Sebagai manusia, para pendiri bangsa tak berbeda dengan rakyat Indonesia yang lain. Mereka menjalani laku hidup sederhana. Sisi manusiawi banyak mewarnai perjalanan tokoh-tokoh itu. Pelajaran sejarah di sekolah, sedikit dan bahkan tidak bercerita tentang sisi lain tokoh kita, tentang kejadian penting dalam hidup. Berani mengambil putusan beda dari pakem utama yang berlaku saat itu tentu bukan perkara mudah.
Jalinan rasa tadi melintas, saat merapikan koleksi buku di lemari kamar. Pandangan tertumbuk wajah dokter Soetomo (pendiri Boedi Oetomo). Foto beliau menjadi sampul jurnal berwarna hijau ‘Ebers Papyrus Vol.3 No. 1, 1997”. Jurnal yang terbit dengan kulit muka bercerita tentang Soetomo, sejarah singkat hidupnya di masa kecil, sekolah di Stovia dan seterusnya. Semua ditulis ringkas saja.
Lalu apa daya tariknya, terkait dengan soal konsistensi? Tentu ada, selain kebiasaan Soetomo yang suka berganti-ganti lokasi mengabdi dengan menjalani kebiasaan berpindah dari daerah satu ke daerah lain. Ia juga tidak memilih perempuan pribumi untuk dijadikan kekasih dan isteri.
Selepas dari Stovia, Soetomo bekerja di Lubuk Pakam kota kecil dekat Medan. Lalu berpindah menuju Malang, Kepanjen, Magetan dan Blora. Di tempat terakhir di rumah sakit Kota Blora, ia berkenalan dengan perawat berbangsa Belanda, Ng E J de Graaff, seorang janda kulit putih yang suaminya telah meninggal.
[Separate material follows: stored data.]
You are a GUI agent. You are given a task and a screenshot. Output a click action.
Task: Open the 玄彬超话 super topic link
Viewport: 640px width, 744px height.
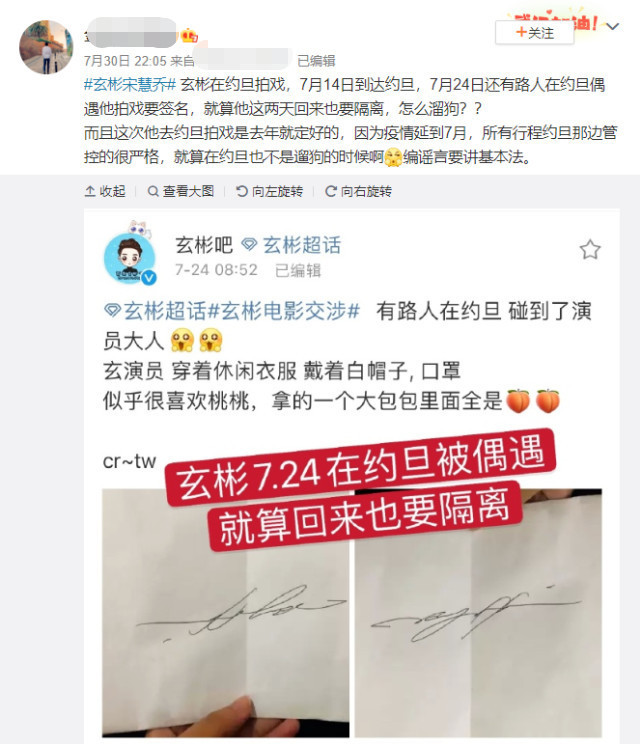292,245
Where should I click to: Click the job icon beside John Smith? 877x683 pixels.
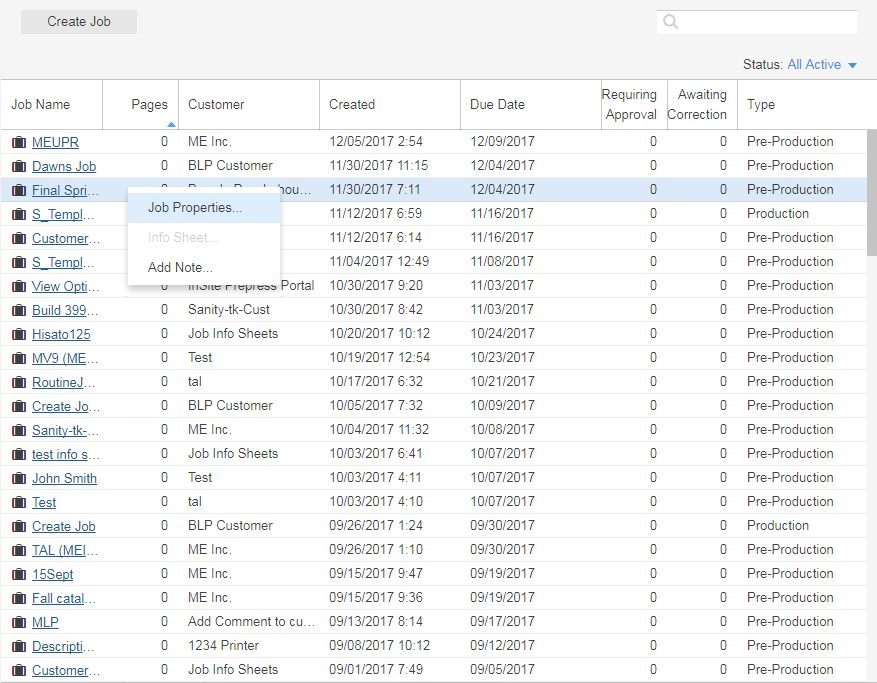18,478
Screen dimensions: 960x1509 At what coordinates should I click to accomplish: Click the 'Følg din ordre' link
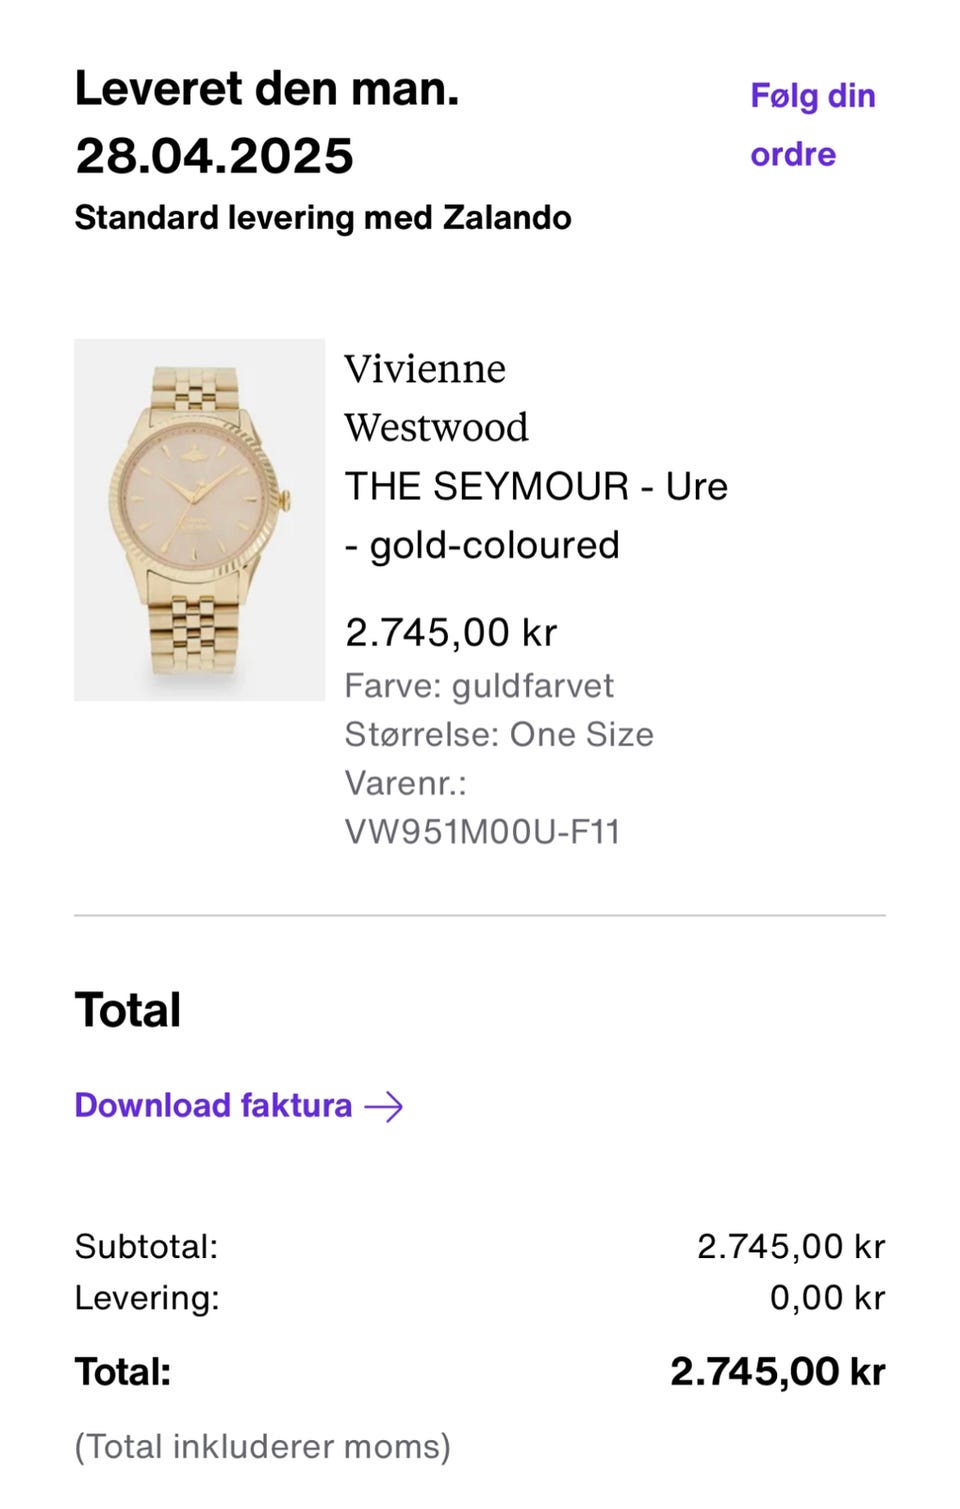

Soetomo bersama perawat itu kemudian menikah secara islam di tahun 1917.
Sebuah keputusan menarik, menikahi perempuan Belanda. Pilihan hidupnya sempat menjadi polemik di kalangan kaum pergerakan. Soetomo disorot sebab ada anggapan di kaum pergerakan bahwa dengan pernikahan itu, kita kehilangan anak bangsa berbakat yang telah memilih untuk menyatu dengan perempuan Belanda.
Ada juga yang menyayangkan mengapa mesti menikahi perempuan Belanda? Mengapa menikahi janda ? Apakah tak ada lagi gadis pribumi sendiri, cantik dan sebudaya yang layak untuk diperistri ? Gunjingan itu tak berhenti begitu saja, koran terbitan Belanda ikut-ikutan bernada miris atas pernikahan Soetomo.
Tetapi itulah Dokter Soetomo. Cinta kuasa memekarkan daya tarik di hati. Sungguh tak ada lagi kekuatan yang dapat mematahkan bila panah asmara menembus. Mereka berikrar sehidup semati. Saya tak berani membayangkan, di tengah mulai tumbuhnya kesadaran nasional dan penolakan terhadap dominasi kolonial Belanda di masa itu. Justru Soetomo memilih jalan berbeda dari kehendak orang banyak.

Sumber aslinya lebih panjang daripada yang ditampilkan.